## Data section
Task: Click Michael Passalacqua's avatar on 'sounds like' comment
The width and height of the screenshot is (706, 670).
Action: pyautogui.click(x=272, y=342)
...
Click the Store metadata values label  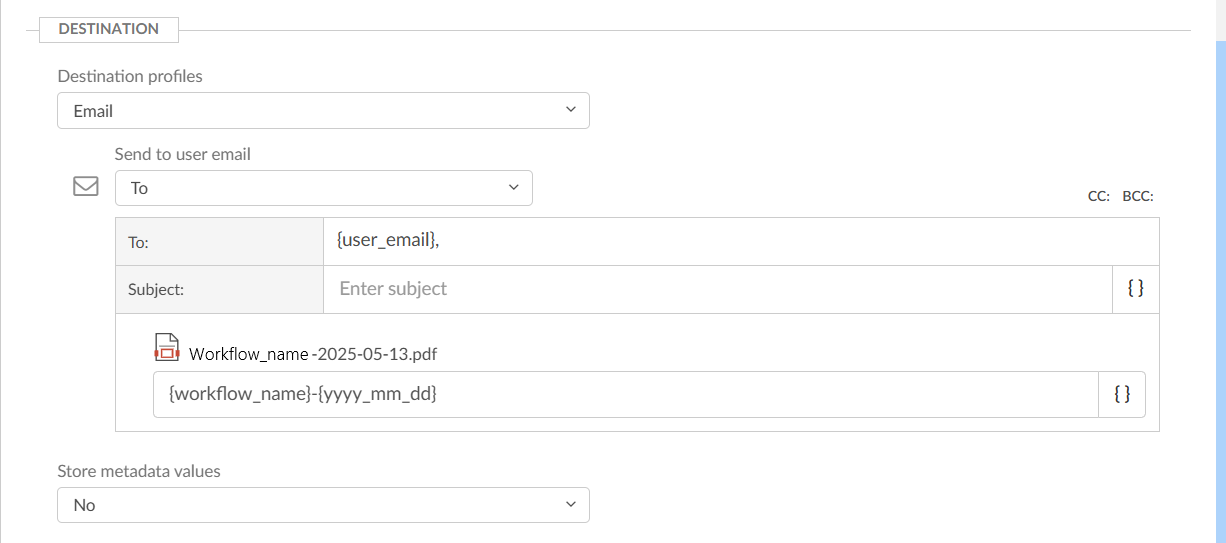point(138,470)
* * *
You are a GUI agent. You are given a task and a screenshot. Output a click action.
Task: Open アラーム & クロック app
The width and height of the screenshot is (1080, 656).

## What is needed
Repeat word for word the lines above that run from the line containing "Task: Open アラーム & クロック app" through the line containing "The width and height of the screenshot is (1080, 656).", both ends included, and nothing else.

## Task solution
Task: Open アラーム & クロック app
The width and height of the screenshot is (1080, 656).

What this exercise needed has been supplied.